The best way to make sense of last night’s debate probably was watching the rerun with the sound turned off while reading the transcript. I wasn’t smart enough to do that.

Some takeaways:

Ben Carson. His voice is so steady and soothing that people get lost in the melody and don’t hear the lyrics. Shame on the moderators for not grilling him on the deviations from the truth in his life story.

Donald Trump. He’s running on style, not substance, presenting himself as a take-charge trouble shooter who will know what he needs to know when he needs to know it. Last night he needed to know that China was not part of the TPP, but didn’t. Rand Paul did.

Rand Paul. Like everyone else on stage, he had a tax “reform” plan that depended on magic asterisks and divine exemptions from Christian charity and the laws of economics. But he did well on foreign policy. Unlike Marco Rubio, he doesn’t believe in shooting first and trying diplomacy later.

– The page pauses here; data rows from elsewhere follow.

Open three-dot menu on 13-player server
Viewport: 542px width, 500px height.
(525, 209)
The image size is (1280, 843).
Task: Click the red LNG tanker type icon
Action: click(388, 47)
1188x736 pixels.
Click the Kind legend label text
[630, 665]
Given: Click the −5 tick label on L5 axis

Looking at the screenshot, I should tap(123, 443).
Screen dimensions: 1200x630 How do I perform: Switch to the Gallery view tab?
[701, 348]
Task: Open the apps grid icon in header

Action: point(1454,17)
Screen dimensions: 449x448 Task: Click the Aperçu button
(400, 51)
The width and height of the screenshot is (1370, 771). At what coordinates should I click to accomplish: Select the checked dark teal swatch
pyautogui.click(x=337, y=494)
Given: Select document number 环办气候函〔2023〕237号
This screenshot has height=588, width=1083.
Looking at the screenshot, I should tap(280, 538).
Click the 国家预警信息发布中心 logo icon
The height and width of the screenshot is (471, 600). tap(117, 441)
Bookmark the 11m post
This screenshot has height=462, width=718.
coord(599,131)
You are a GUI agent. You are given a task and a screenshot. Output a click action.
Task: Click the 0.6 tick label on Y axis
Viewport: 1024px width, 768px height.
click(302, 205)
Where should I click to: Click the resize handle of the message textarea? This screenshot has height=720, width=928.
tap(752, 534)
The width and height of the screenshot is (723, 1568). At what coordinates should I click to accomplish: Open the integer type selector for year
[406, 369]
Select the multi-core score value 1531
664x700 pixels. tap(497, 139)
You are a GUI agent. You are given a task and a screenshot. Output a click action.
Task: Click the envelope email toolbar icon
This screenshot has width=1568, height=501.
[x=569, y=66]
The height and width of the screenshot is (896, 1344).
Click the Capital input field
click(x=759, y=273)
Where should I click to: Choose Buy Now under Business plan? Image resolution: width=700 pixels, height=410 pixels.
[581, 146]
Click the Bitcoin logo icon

Marco Rubio. Of all the debaters, he was the most skilled at avoiding a straight answer to a straight question. At times I thought he was selling war bonds. And like Jeb Bush, he needs to restart the Cold War so that the world makes sense again.

Jeb Bush. A new persona. He spoke more rapidly and with greater self-assurance, the result, no doubt, of extensive (and emergency) media training. He still comes across as a man who wants to govern but not campaign.

John Kasich. He didn’t help himself with the audience, but he may have with voters by arguing that facts matter and that government has a duty to help working Joes on Elm Street as much as gambling Joes on Wall Street.

Ted Cruz. He’s a hard metal man. He’d prosecute the gambling Joes on Wall Street, then return the country to the gold standard. He clearly hasn’t read Barry Eichengreen’s Golden Fetters. As befits a man from Texas, home of Rick Perry, he could only remember four of the five cabinet departments he’d eliminate.

Carly Fiorina. Turn off the sound. She looks and gestures like a Stepford wife. Read the transcript. She’s clueless. Her big moment? She one-upped Trump on knowing Vladimir Putin. She also presented herself as an expert, experienced executive. That took chutzpah (but not shame; she has none).